# Help in installing Windows 98 SE onto a real PC (HP DC7900)



## 1337xp (Jun 27, 2019)

Hello people! This is my first post, so if there are any issues, please point them out. Anyway, for a few days I have been trying to install Windows 98 SE onto USB memory stick. The PC has no hard drive, and I have no intent to get a new one since the old one died. When I try installing off of a W98 disc, it copies the files successfully, but in the finishing setup phase, firstly, when detecting drivers it shows and error message:"Error: The system registry cannot be accessed." So I think nothing of it. Then after that, during saving changes, it shows more than 10 error messages about .DLLs, .OCXs, and other stuff failing to call the registerDLLserver or something like that. After restarting it shows the loading screen and then blurts out at least 5 errors about vmm32.vxd missing, some other .vxd missing. Can anybody help? The system's specs are Intel Core 2 Duo E6300 @ 1.86GHz, 1GB of DDR2 RAM, Intel Q45 chipset, GMA graphics (forgot which model) and also the USB memory stick is formatted as USB-HDD and the BIOS in the PC does detected the USB Memory stick.


----------



## lochlomonder (Jul 24, 2015)

I have my doubts Win 98 will install on that hardware. Instead of going through all this nausea, you may be better off creating a virtual machine and installing the OS on that. However, that would require a host machine with better hardware than the PC you mentioned. Would this be something you'd be interested in considering, if you have a better machine to utilise?


----------



## crjdriver (Jan 2, 2001)

Windows will not boot from a usb type drive. This is because of how the usb ports are handled by windows. You could install/boot linux from a usb external type drive however not windows.

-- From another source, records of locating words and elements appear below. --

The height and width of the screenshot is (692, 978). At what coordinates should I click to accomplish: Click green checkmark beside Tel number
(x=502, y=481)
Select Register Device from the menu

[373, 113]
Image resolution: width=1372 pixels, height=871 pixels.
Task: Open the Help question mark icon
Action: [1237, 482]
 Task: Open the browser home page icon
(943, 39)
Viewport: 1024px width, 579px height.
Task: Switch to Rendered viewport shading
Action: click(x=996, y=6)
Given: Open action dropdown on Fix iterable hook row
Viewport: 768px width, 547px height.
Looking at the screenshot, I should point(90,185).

Spin type hard drives are cheap. If you want to use this machine, purchase one. If you do not want to use the machine, then do not.


----------



## flavallee (May 12, 2002)

You didn't say if you have a HP Compaq dc7900 Small Form Factor PC
or a HP Compaq dc7900 Convertible Minitower PC
Both provide devices drivers for Windows XP and Vista and 7, but not for Windows 98 and ME.

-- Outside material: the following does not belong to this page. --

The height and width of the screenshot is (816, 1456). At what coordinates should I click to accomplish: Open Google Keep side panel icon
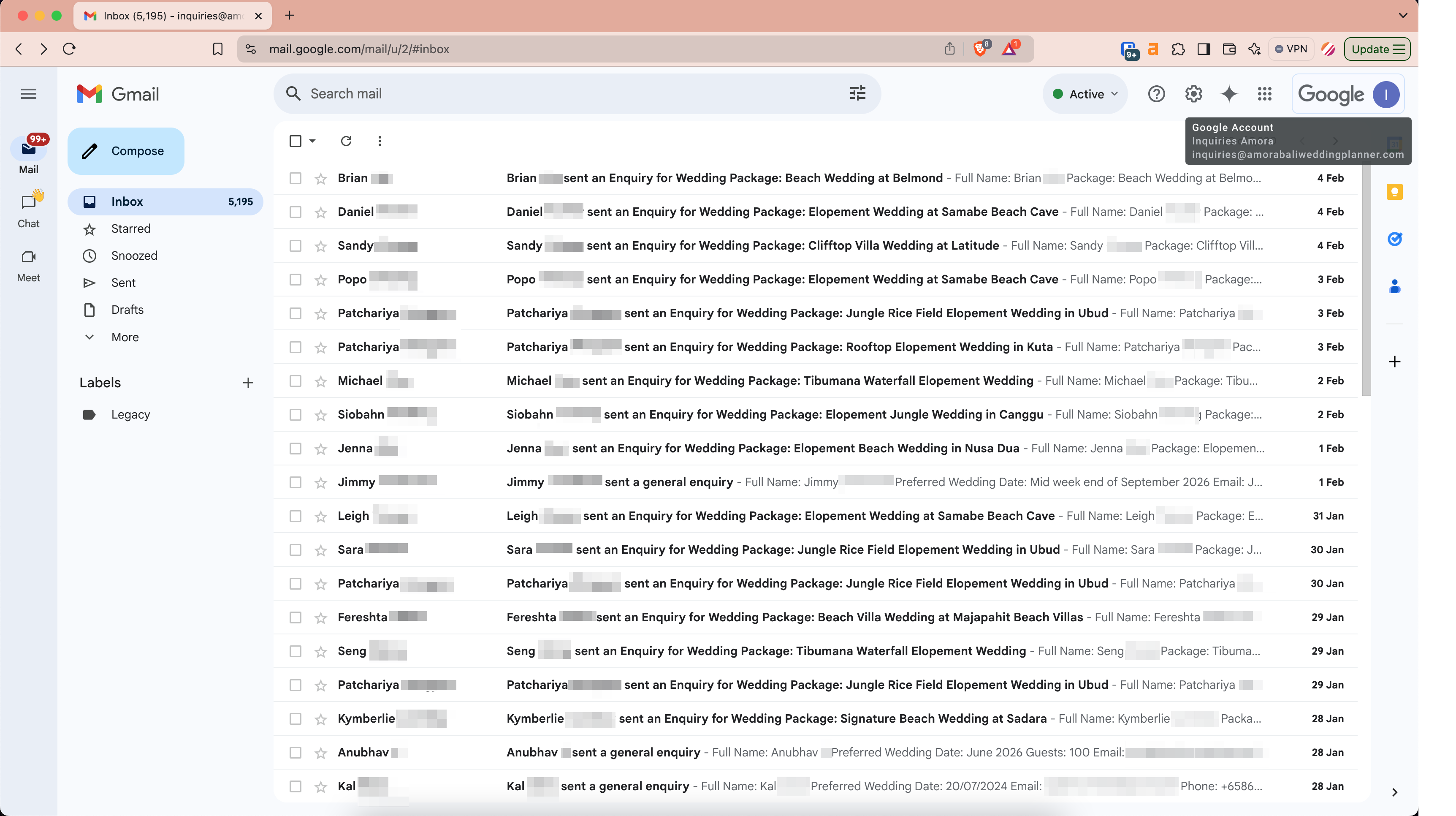click(x=1394, y=192)
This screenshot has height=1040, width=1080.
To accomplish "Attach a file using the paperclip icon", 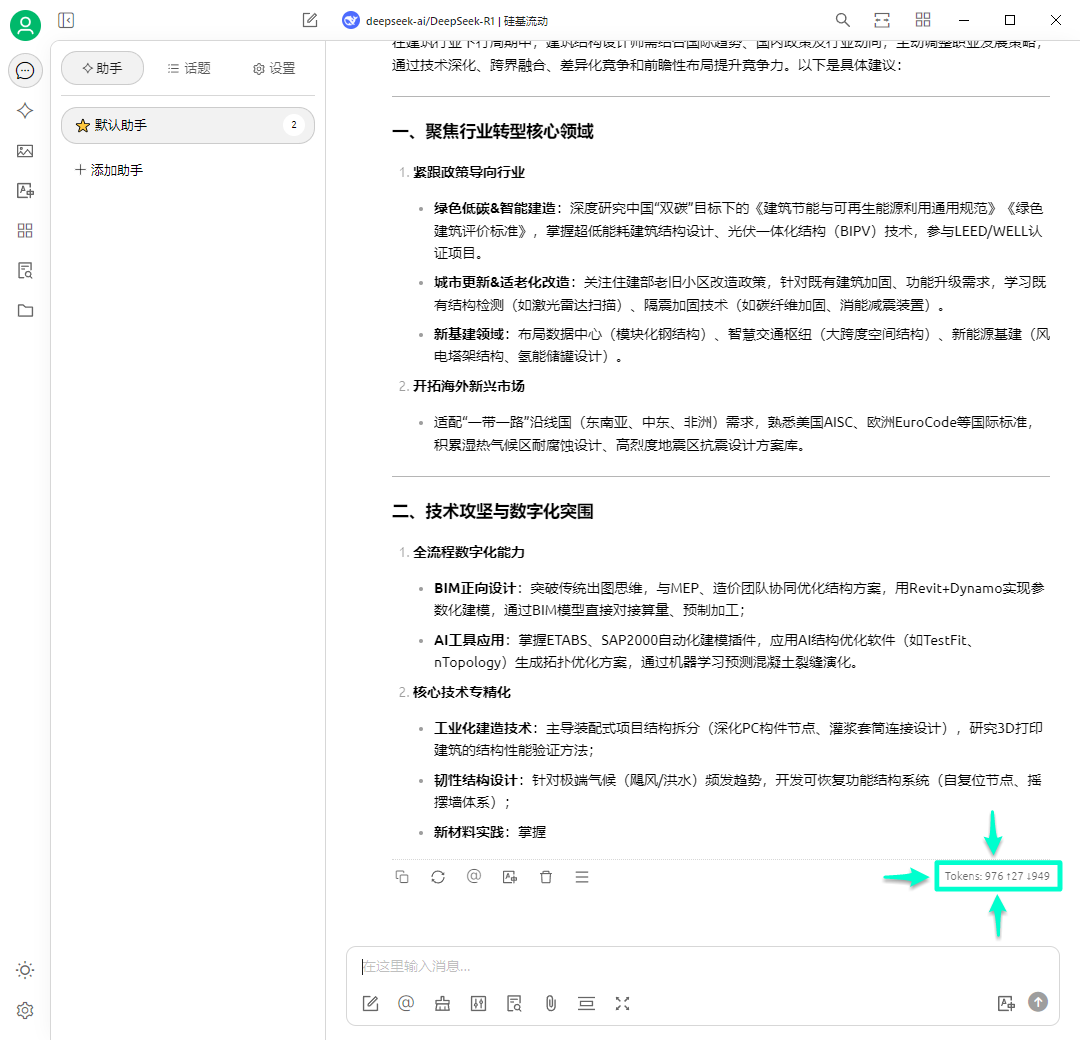I will tap(550, 1003).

I haven't used Windows 98 since late 2001, so I haven't attempted to install it in a PC that has an Intel Core 2 Duo processor and 1 GB or more of RAM.
I remember it had "iffy" support for USB devices - which become more reliable with the release of Windows ME.

----------------------------------------------------------------


----------



## 1337xp (Jun 27, 2019)

flavallee said:


> You didn't say if you have a HP Compaq dc7900 Small Form Factor PC
> or a HP Compaq dc7900 Convertible Minitower PC
> Both provide devices drivers for Windows XP and Vista and 7, but not for Windows 98 and ME.
> 
> ...


It's a DC7900 SFF


----------



## 1337xp (Jun 27, 2019)

lochlomonder said:


> I have my doubts Win 98 will install on that hardware. Instead of going through all this nausea, you may be better off creating a virtual machine and installing the OS on that. However, that would require a host machine with better hardware than the PC you mentioned. Would this be something you'd be interested in considering, if you have a better machine to utilise?

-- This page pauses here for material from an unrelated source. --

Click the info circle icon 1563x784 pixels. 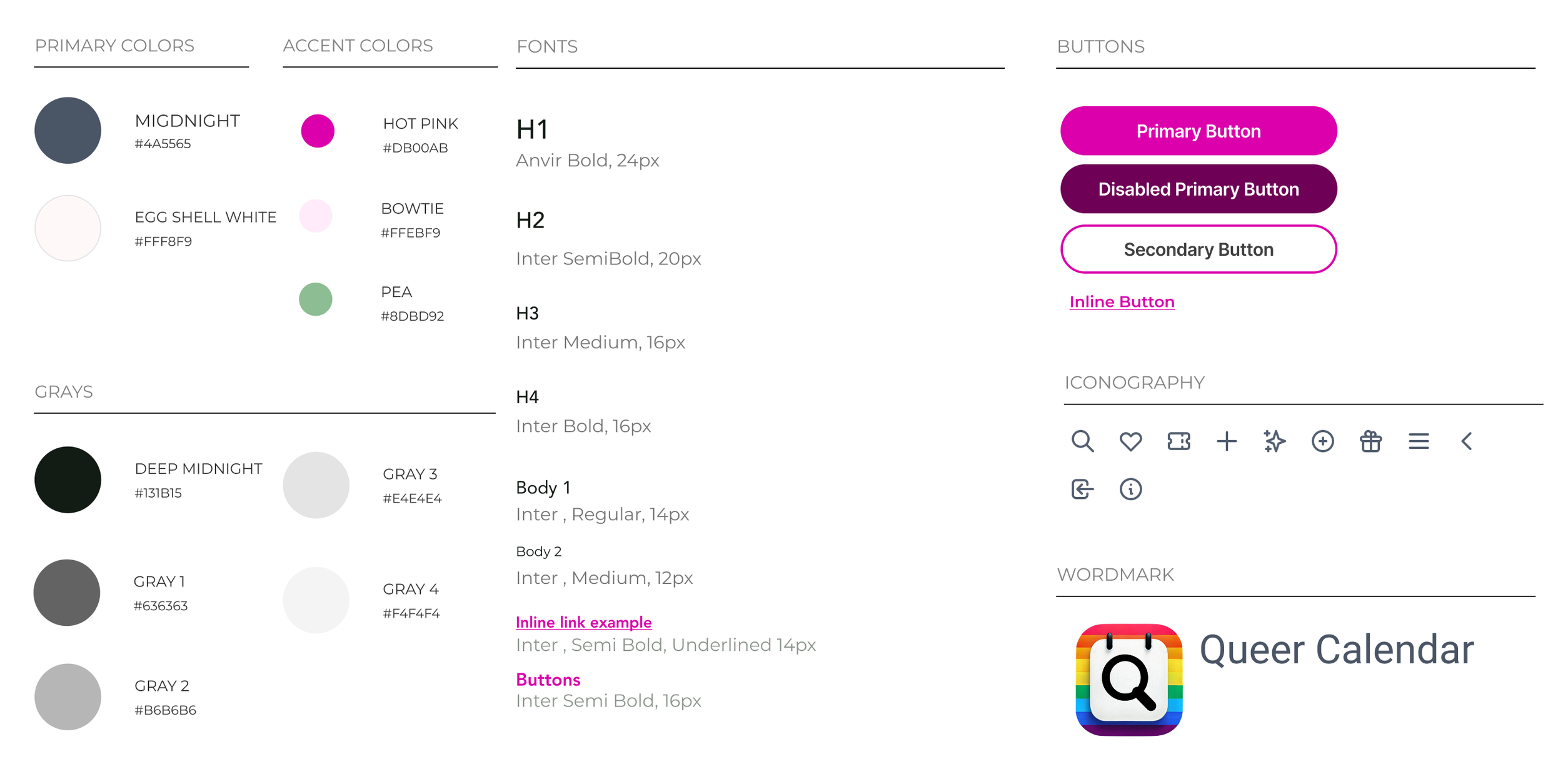coord(1130,489)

I do have better machines that I have installed w98 (through a virual machine on) but I am trying to at least get it working in safe mode.


crjdriver said:


> Windows will not boot from a usb type drive. This is because of how the usb ports are handled by windows. You could install/boot linux from a usb external type drive however not windows.
> 
> Spin type hard drives are cheap. If you want to use this machine, purchase one. If you do not want to use the machine, then do not.


I actually tried XP and it did boot off of the same machine and USB, but it was slow as hell


----------



## 1337xp (Jun 27, 2019)

And about virual machines, I had a freshly installed copy of W98 on VMware, then I unzipped the VM's harddrive, copied all of the files, and it did boot in safe mode.


----------



## flavallee (May 12, 2002)

1 GB of DDR2 RAM

---------------------------------------------------------------

That's the primary reason why Windows XP runs like a turtle in that HP Compaq dc7900.

---------------------------------------------------------------


----------



## 1337xp (Jun 27, 2019)

Thanks everyone!


----------